As he chiseled, Alvarez was struck by a configuration of sediment layers, which resembled a sandwich in stone. The bottom or older layer consisted of Cretaceous limestone, which was full of tiny fossils. On top was a second slice of limestone, from the Tertiary period, almost devoid of these fossils. Like other samples of rock from that era, it showed that the creatures alive during the late Cretaceous period had, by geological time scales, suddenly disappeared. In between the limestone layers was a dull red layer of clay about half an inch thick, first discovered by an Italian paleontologist around 1960.
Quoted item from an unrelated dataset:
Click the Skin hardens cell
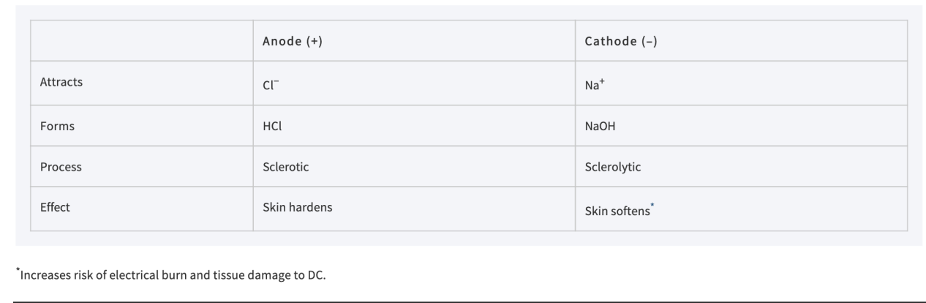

Alvarez, his curiosity aroused, shipped samples of the sediment back to the U.S. and showed them to his father Luis, a Nobel-prizewinning physicist also at the University of California, who had the clay analyzed. To everybody's surprise, it turned out to be 30 times as rich in iridium as normal rocks. The Berkeley team knew of only a few places where such high concentrations of the rare element might occur: in the earth's core, perhaps 2,000 miles belowground; in extraterrestrial objects like asteroids (or their fragments, meteors) and comets; or in the cosmic dust drifting to earth from a nearby supernova (exploding star). The core material seemed too deep to come to the surface, and further analysis ruled out a supernova as the source, so father and son concluded that the iridium had been left by a giant asteroid hitting the earth at the end of the Cretaceous period.
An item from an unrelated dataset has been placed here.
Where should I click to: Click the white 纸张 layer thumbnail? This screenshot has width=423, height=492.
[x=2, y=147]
The Alvarezes did not stop there. Basing their calculations on the atmospheric consequences of the explosion of Krakatoa, they roughly estimated how much dust the impact of the asteroid would have thrown into the atmosphere, how long sunlight would have been blocked from the earth's surface, and what kinds of life would have been the most gravely affected by the climatic changes. They decided that plants, totally dependent on the sun for photosynthesis, and a variety of marine organisms would have died first, followed by the land animals highest on the food chain, the dinosaurs. Eventually the iridium-enriched debris, circulating around the world in the atmosphere, would have settled like a sprinkling of black snow over much of the globe. (It was the Alvarezes' theory that helped to shape the now familiar concept of nuclear winter.)